Retype the whole of the data exactly.

* * * *

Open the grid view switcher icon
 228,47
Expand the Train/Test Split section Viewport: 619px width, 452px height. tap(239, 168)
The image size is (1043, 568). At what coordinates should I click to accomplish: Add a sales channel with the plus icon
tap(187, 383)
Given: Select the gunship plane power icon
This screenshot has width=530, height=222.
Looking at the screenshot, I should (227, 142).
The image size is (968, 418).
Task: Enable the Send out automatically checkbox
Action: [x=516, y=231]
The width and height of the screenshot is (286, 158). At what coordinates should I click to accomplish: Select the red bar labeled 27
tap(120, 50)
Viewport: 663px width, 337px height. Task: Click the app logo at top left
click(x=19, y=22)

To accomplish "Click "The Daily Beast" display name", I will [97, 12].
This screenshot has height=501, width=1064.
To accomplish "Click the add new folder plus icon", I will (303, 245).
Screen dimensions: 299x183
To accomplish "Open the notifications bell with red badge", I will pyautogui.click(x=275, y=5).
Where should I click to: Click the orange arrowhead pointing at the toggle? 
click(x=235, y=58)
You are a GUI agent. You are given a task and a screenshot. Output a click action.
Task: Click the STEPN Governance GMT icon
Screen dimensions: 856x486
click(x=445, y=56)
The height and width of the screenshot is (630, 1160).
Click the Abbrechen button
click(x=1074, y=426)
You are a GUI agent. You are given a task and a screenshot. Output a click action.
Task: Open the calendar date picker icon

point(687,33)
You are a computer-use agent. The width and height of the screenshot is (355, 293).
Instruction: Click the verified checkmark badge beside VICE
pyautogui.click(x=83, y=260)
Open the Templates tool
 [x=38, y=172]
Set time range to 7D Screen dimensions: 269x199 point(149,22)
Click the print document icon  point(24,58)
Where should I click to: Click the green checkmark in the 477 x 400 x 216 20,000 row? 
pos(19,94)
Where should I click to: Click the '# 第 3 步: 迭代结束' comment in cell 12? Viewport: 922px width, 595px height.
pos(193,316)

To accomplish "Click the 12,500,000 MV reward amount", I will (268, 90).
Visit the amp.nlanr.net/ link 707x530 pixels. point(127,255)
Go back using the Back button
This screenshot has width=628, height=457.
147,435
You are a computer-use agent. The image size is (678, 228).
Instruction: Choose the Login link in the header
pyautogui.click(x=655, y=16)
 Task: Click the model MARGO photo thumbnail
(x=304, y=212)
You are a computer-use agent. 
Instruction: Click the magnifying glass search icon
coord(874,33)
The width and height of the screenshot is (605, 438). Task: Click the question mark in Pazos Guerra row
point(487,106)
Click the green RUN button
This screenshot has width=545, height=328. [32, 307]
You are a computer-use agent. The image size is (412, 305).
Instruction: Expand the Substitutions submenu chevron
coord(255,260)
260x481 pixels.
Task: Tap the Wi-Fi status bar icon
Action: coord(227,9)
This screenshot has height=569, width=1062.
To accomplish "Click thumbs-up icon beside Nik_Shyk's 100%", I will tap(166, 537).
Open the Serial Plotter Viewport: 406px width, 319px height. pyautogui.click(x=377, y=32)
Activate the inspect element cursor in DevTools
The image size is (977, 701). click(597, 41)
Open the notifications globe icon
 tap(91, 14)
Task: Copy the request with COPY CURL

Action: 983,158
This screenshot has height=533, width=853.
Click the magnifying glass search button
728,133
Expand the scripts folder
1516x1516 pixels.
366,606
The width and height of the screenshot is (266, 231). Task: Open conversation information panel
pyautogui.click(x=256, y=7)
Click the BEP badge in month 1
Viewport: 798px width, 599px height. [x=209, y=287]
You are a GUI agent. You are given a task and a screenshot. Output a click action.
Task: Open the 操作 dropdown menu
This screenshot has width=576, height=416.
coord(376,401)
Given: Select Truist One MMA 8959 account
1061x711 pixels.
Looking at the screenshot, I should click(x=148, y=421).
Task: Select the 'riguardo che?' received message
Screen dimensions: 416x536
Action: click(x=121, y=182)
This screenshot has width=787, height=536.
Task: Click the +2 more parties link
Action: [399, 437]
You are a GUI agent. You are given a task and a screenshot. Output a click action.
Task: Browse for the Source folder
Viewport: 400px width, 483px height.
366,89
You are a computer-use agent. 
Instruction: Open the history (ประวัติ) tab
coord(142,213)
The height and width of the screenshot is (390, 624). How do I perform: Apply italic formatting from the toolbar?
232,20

* * * *

- Written solution
Open the grid view switcher icon
 228,47
Expand the Train/Test Split section Viewport: 619px width, 452px height. tap(239, 168)
The image size is (1043, 568). At what coordinates should I click to accomplish: Add a sales channel with the plus icon
tap(187, 383)
Given: Select the gunship plane power icon
This screenshot has width=530, height=222.
Looking at the screenshot, I should (227, 142).
The image size is (968, 418).
Task: Enable the Send out automatically checkbox
Action: [x=516, y=231]
The width and height of the screenshot is (286, 158). At what coordinates should I click to accomplish: Select the red bar labeled 27
tap(120, 50)
Viewport: 663px width, 337px height. Task: Click the app logo at top left
click(x=19, y=22)

To accomplish "Click "The Daily Beast" display name", I will [97, 12].
This screenshot has height=501, width=1064.
To accomplish "Click the add new folder plus icon", I will (303, 245).
Screen dimensions: 299x183
To accomplish "Open the notifications bell with red badge", I will pyautogui.click(x=275, y=5).
Where should I click to: Click the orange arrowhead pointing at the toggle? 
click(x=235, y=58)
You are a GUI agent. You are given a task and a screenshot. Output a click action.
Task: Click the STEPN Governance GMT icon
Screen dimensions: 856x486
click(x=445, y=56)
The height and width of the screenshot is (630, 1160).
Click the Abbrechen button
click(x=1074, y=426)
You are a GUI agent. You are given a task and a screenshot. Output a click action.
Task: Open the calendar date picker icon

point(687,33)
You are a computer-use agent. The width and height of the screenshot is (355, 293).
Instruction: Click the verified checkmark badge beside VICE
pyautogui.click(x=83, y=260)
Open the Templates tool
 [x=38, y=172]
Set time range to 7D Screen dimensions: 269x199 point(149,22)
Click the print document icon  point(24,58)
Where should I click to: Click the green checkmark in the 477 x 400 x 216 20,000 row? 
pos(19,94)
Where should I click to: Click the '# 第 3 步: 迭代结束' comment in cell 12? Viewport: 922px width, 595px height.
pos(193,316)

To accomplish "Click the 12,500,000 MV reward amount", I will (268, 90).
Visit the amp.nlanr.net/ link 707x530 pixels. point(127,255)
Go back using the Back button
This screenshot has width=628, height=457.
147,435
You are a computer-use agent. The image size is (678, 228).
Instruction: Choose the Login link in the header
pyautogui.click(x=655, y=16)
 Task: Click the model MARGO photo thumbnail
(x=304, y=212)
You are a computer-use agent. 
Instruction: Click the magnifying glass search icon
coord(874,33)
The width and height of the screenshot is (605, 438). Task: Click the question mark in Pazos Guerra row
point(487,106)
Click the green RUN button
This screenshot has width=545, height=328. [32, 307]
You are a computer-use agent. The image size is (412, 305).
Instruction: Expand the Substitutions submenu chevron
coord(255,260)
260x481 pixels.
Task: Tap the Wi-Fi status bar icon
Action: coord(227,9)
This screenshot has height=569, width=1062.
To accomplish "Click thumbs-up icon beside Nik_Shyk's 100%", I will tap(166, 537).
Open the Serial Plotter Viewport: 406px width, 319px height. pyautogui.click(x=377, y=32)
Activate the inspect element cursor in DevTools
The image size is (977, 701). click(597, 41)
Open the notifications globe icon
 tap(91, 14)
Task: Copy the request with COPY CURL

Action: 983,158
This screenshot has height=533, width=853.
Click the magnifying glass search button
728,133
Expand the scripts folder
1516x1516 pixels.
366,606
The width and height of the screenshot is (266, 231). Task: Open conversation information panel
pyautogui.click(x=256, y=7)
Click the BEP badge in month 1
Viewport: 798px width, 599px height. [x=209, y=287]
You are a GUI agent. You are given a task and a screenshot. Output a click action.
Task: Open the 操作 dropdown menu
This screenshot has width=576, height=416.
coord(376,401)
Given: Select Truist One MMA 8959 account
1061x711 pixels.
Looking at the screenshot, I should click(x=148, y=421).
Task: Select the 'riguardo che?' received message
Screen dimensions: 416x536
Action: click(x=121, y=182)
This screenshot has width=787, height=536.
Task: Click the +2 more parties link
Action: [399, 437]
You are a GUI agent. You are given a task and a screenshot. Output a click action.
Task: Browse for the Source folder
Viewport: 400px width, 483px height.
366,89
You are a computer-use agent. 
Instruction: Open the history (ประวัติ) tab
coord(142,213)
The height and width of the screenshot is (390, 624). How do I perform: Apply italic formatting from the toolbar?
232,20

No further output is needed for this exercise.